Thank you Christine Elliot and Dr. Kirsh) In the United States there are at least six states
with legislation passed and six or more with legislation pending.
In this century
alone at least 10,500 young Canadians have died suddenly of cardiac causes. For the entirety of this century organizations
such as The Canadian SADS Foundation (Sudden Arrhythmia Death Syndromes) have
been promoting the warning signs of Heart Arrhythmia. Paediatric Electrophysiologists (physicians that specialize in treating
electrical diseases of the heart) have provided the scientific rationale for
the warning signs and endorsed the widespread dissemination of them. Sadly awareness and prevention initiatives have
gained zero traction in this country. If
the road to an effective national prevention strategy for sudden cardiac arrest
in youth is 100 miles long Canadians have taken no more than one or two steps
since the 1990’s. The investments (mostly non-monetary) required to reduce the
700 young person deaths each year have simply not been made, rarely even discussed.
In contrast, I
sat at my desk, on a cold and drizzly October afternoon in 2009, and watched
parents drag their children a kilometer or more down a busy roadway to line up
outside in the rain for up to two hours to receive a vaccine for a strain of
flu (H1N1) that despite its advanced billing ended up being relatively benign. Health Canada estimates of the potential for
between 2,000 and 8,000 flu related deaths in Canada that year vastly overestimated
the reality of the 428 H1N1 deaths, mostly older adults with co-morbidities, reported
in Health Canada’s final report on the pandemic.

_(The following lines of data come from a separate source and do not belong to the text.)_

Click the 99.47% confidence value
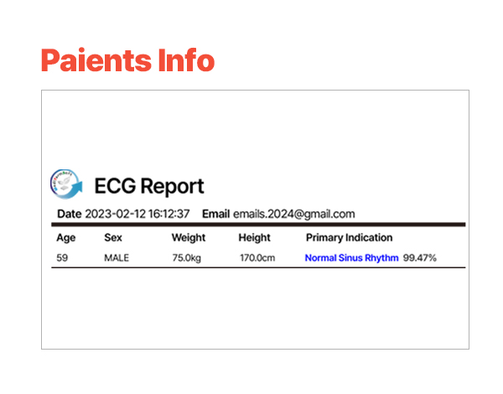This screenshot has width=503, height=394. (420, 257)
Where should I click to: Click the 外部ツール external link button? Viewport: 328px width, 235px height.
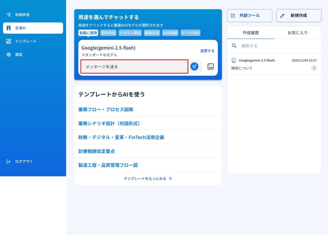tap(249, 15)
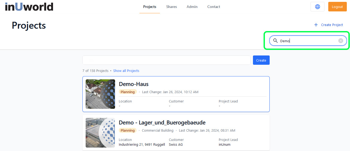Screen dimensions: 350x151
Task: Select the Demo - Lager_und_Buerogebaeude title
Action: point(162,123)
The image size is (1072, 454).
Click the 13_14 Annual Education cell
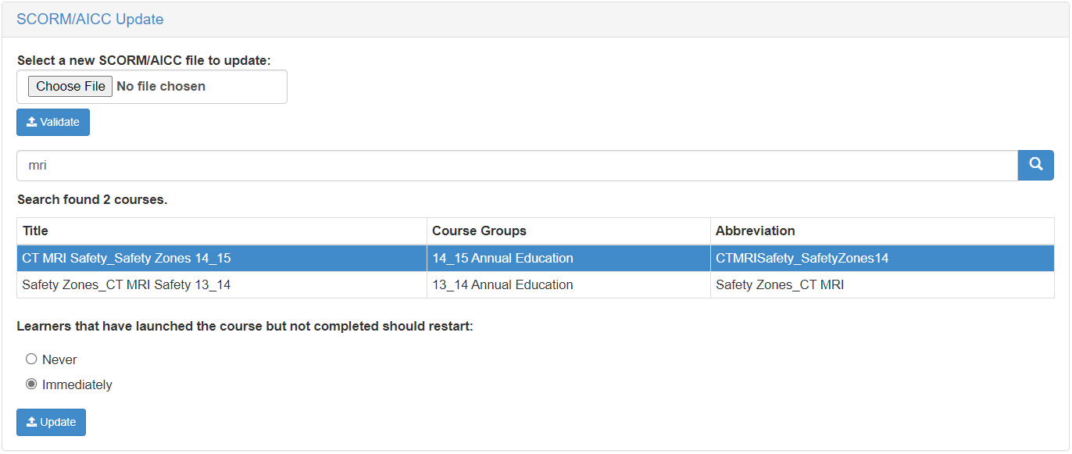tap(502, 285)
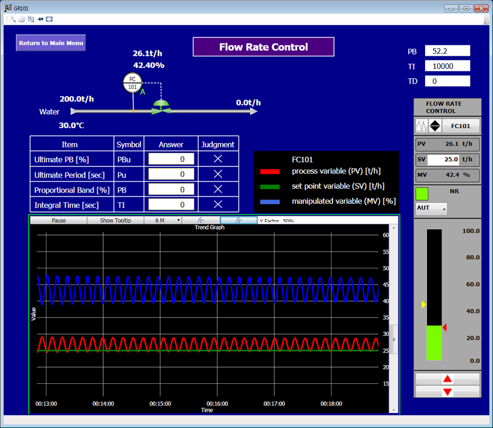Click the highlighted second Y-axis scale icon button
This screenshot has height=428, width=493.
[238, 220]
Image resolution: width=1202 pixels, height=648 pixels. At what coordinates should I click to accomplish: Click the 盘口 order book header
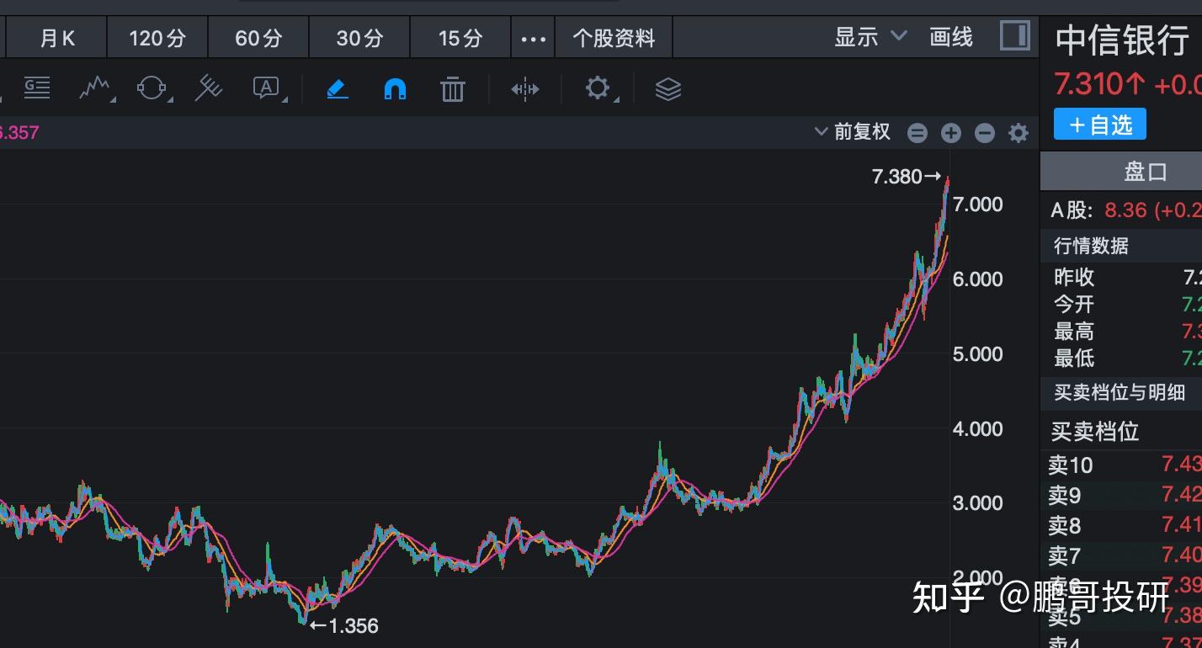pos(1145,171)
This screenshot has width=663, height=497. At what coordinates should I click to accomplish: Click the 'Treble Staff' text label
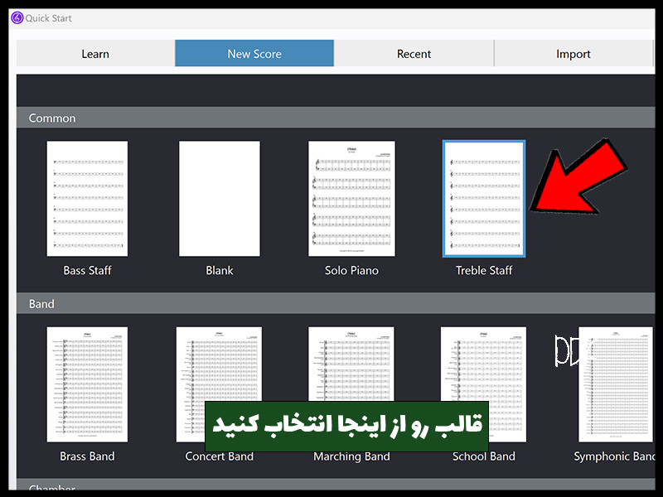tap(484, 270)
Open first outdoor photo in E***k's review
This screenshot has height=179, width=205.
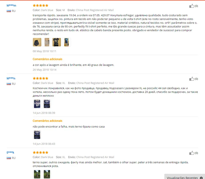pos(37,174)
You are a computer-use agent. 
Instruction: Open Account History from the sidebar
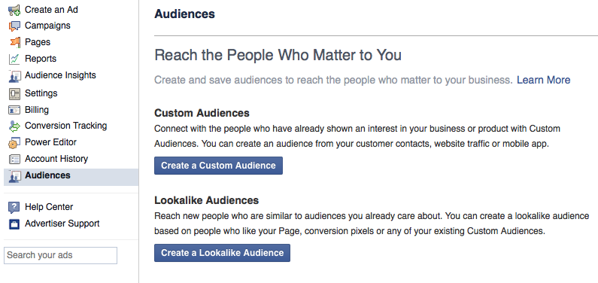56,159
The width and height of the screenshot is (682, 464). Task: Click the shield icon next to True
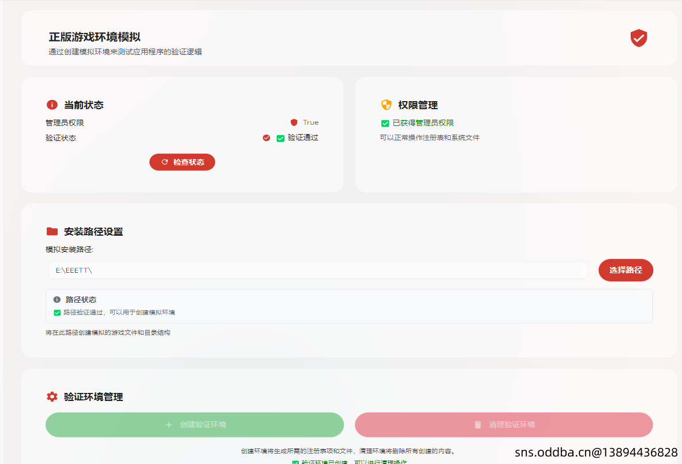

The point I want to make is that with
little to no evidence to back their play healthcare officials used their legal
and moral authority to mobilize resources, spend significant public monies often
by accessing emergency funds, require healthcare workers to put in overtime,
mandate lower levels of government to respond immediately to demands for human
resources and facility space. In all it
was an impressive, expensive, coordinated, lightning quick response, that while
probably unnecessary, demonstrated what the various levels of Government in
Canada are capable of when they set their collective minds to a task. The 62 page final report from Ontario’s Chief
Medical Officer of Health is at least 60 more pages than any government official
working in healthcare has ever written on prevention strategies for the heart
arrhythmia diseases that claim the lives of 700 otherwise healthy young people
each and every year.
On October 27,
2014 I will be attending the first ever National Strategy for the Prevention of Sudden Death in the Young meeting at the Canadian Cardiovascular Congress
in Vancouver. (Thank you Dr. Sanitani and Dr. Krahn) A small group of EP’s and
other stakeholders will hopefully begin to delineate some critical pathways and
kick start some meaningful prevention activities across the country. This
meeting coupled with the proposed Private Members Bill in Ontario is as much
positive activity as we have ever seen. In my next blog I will report on the
discussions at the Vancouver meeting as
well as work we are doing with Ontario School Boards and Hamilton area Family
Health teams. By October 2015 perhaps we
can be a mile or more into the 100 mile journey.